Start of Block

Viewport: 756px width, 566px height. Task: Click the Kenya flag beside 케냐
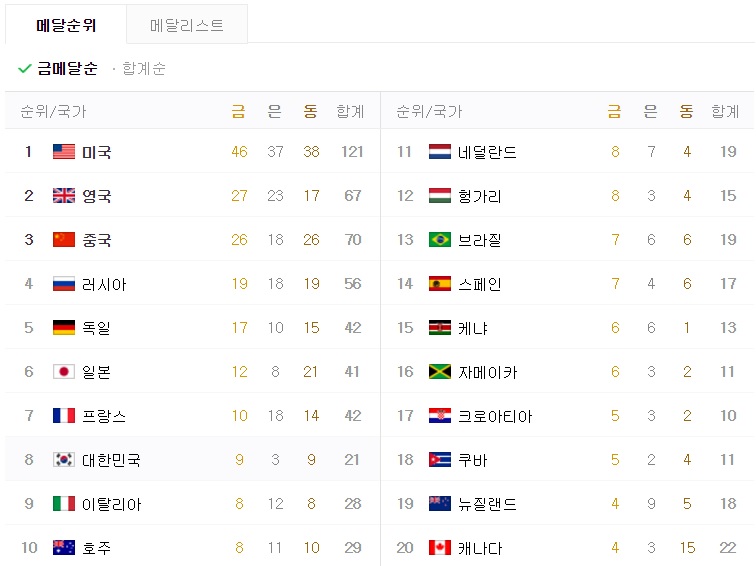point(440,328)
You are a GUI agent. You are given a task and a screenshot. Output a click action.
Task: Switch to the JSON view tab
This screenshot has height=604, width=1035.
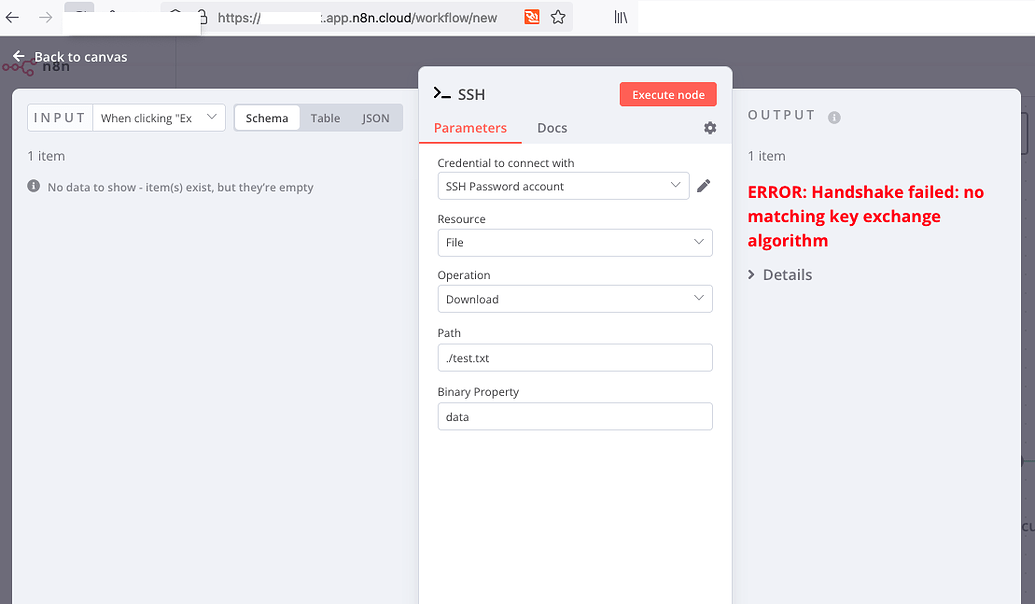[x=375, y=117]
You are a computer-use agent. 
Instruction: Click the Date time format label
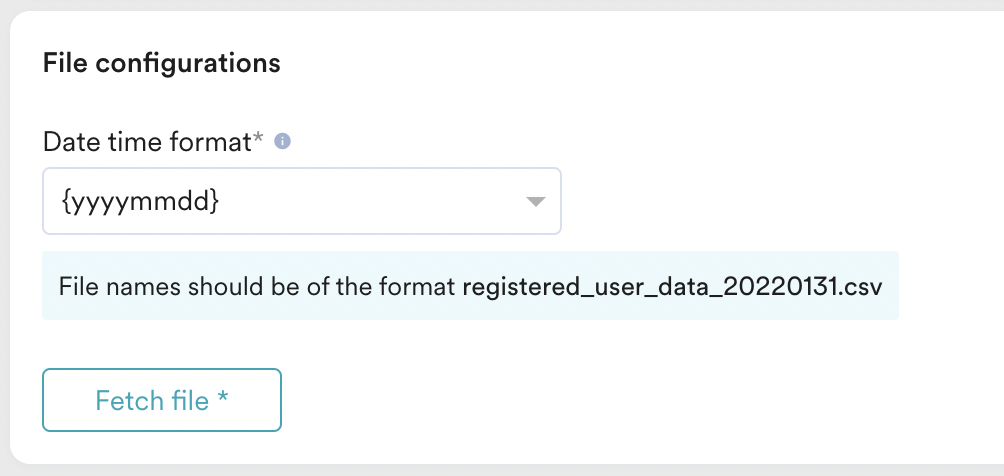148,142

End of Block

◆ **TASK DETAILS**: Pictures stay out; everything else in the listing above is to be repeated exactly.

◆ **WRITTEN RESPONSE**:
Viewport: 756px width, 566px height. Task: Click the Kenya flag beside 케냐
point(440,328)
You are a GUI agent. You are given a task and a screenshot. Output a click action.
Task: Switch to the JSON view tab
This screenshot has height=604, width=1035.
[x=375, y=117]
You are a computer-use agent. 
Instruction: Click the Date time format label
148,142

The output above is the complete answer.